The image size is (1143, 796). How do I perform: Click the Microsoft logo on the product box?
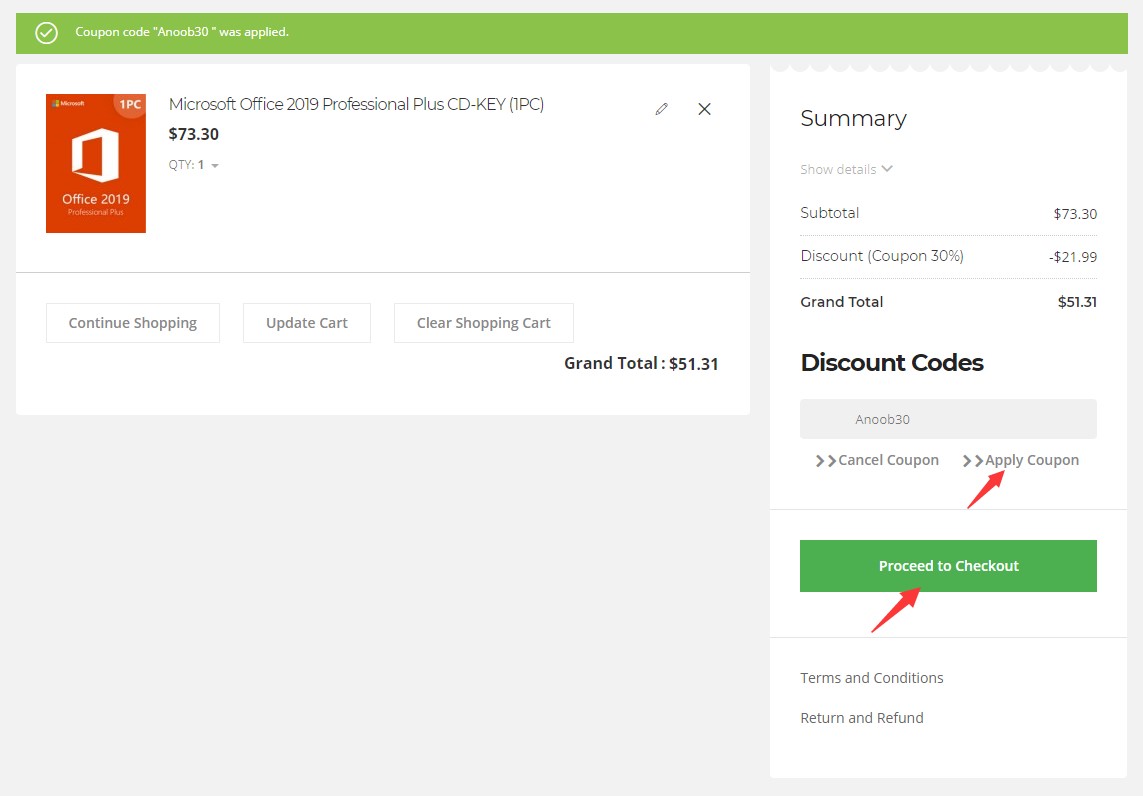66,104
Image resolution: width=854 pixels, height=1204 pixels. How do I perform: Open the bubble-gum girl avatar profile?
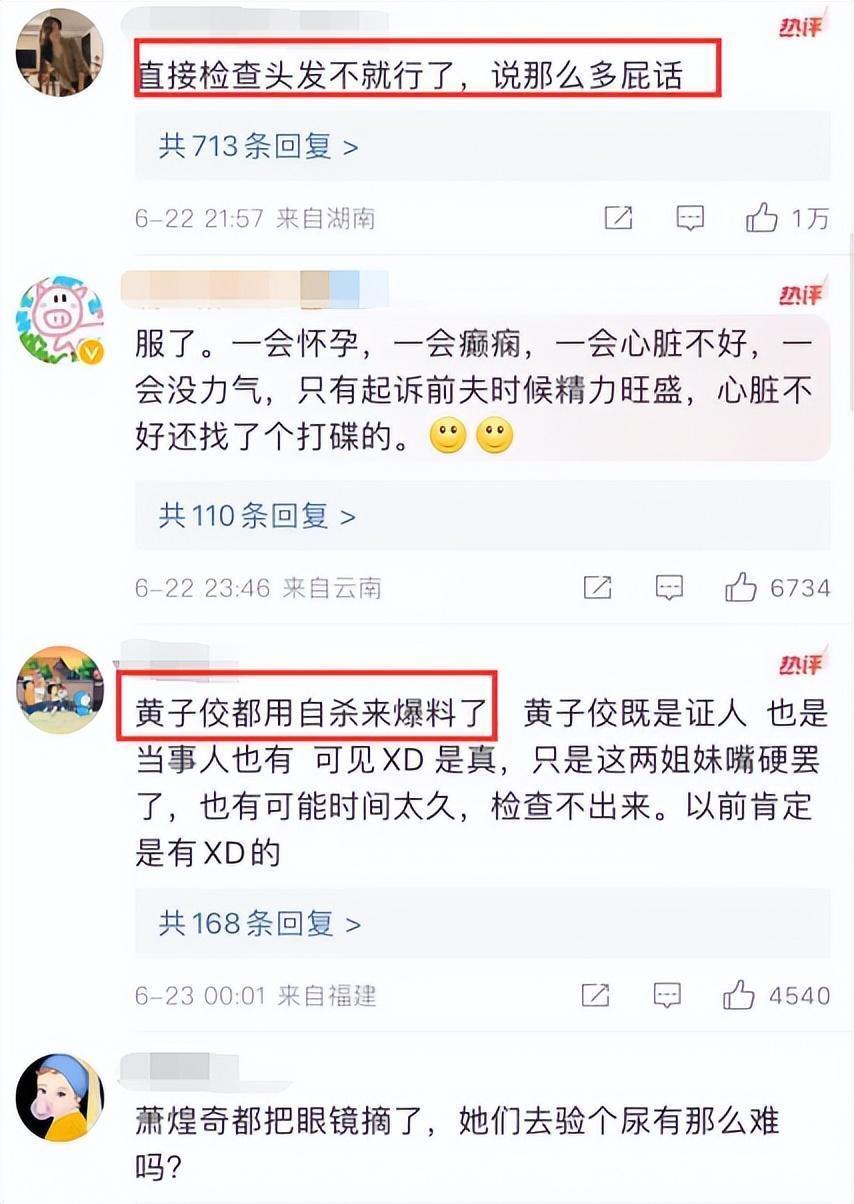coord(60,1097)
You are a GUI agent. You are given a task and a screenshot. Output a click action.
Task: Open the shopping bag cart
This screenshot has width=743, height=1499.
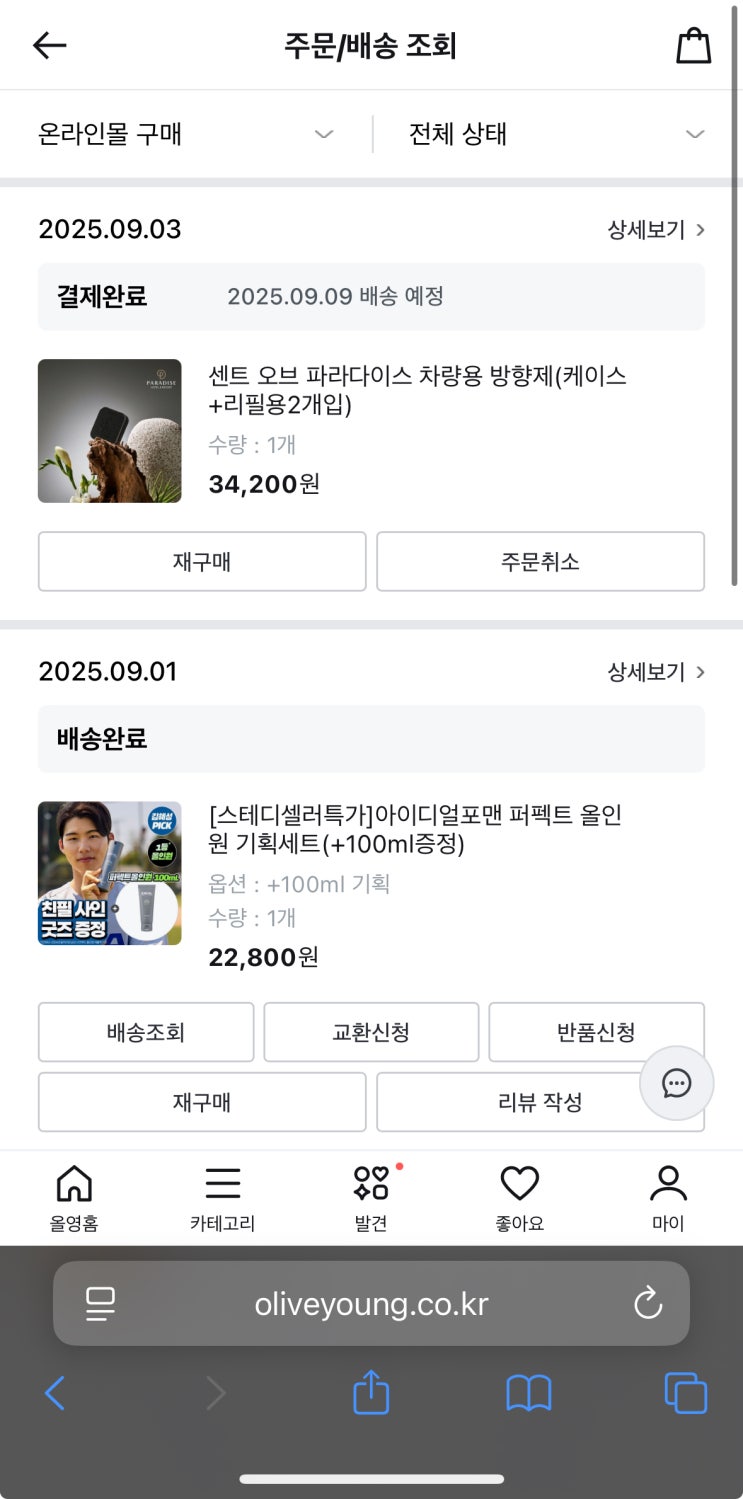tap(693, 46)
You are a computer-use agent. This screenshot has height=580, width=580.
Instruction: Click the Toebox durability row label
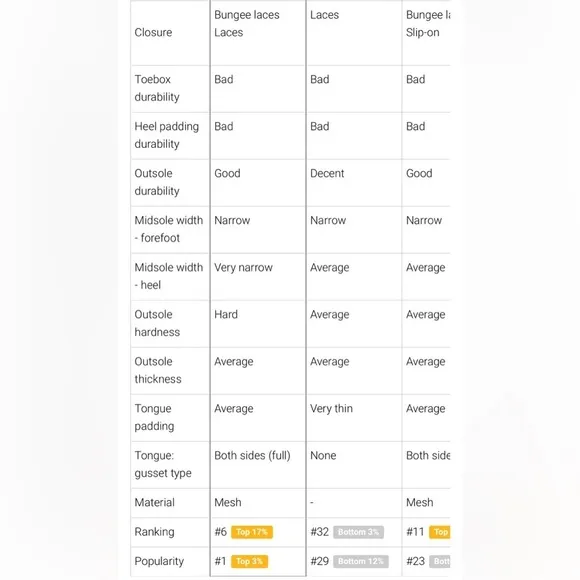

§ Brief:
Set down the material exactly, every line of it, except for the pictures.

§ Task solution:
The image size is (1143, 796). How do I perform: Click the Microsoft logo on the product box?
66,104
Image resolution: width=854 pixels, height=1204 pixels. How do I perform: Open the bubble-gum girl avatar profile?
coord(60,1097)
You are a GUI agent. You are given a task and a screenshot. Output a click action.
Task: Open the shopping bag cart
This screenshot has width=743, height=1499.
tap(693, 46)
You are a computer-use agent. This screenshot has height=580, width=580.
Instruction: Click the Toebox durability row label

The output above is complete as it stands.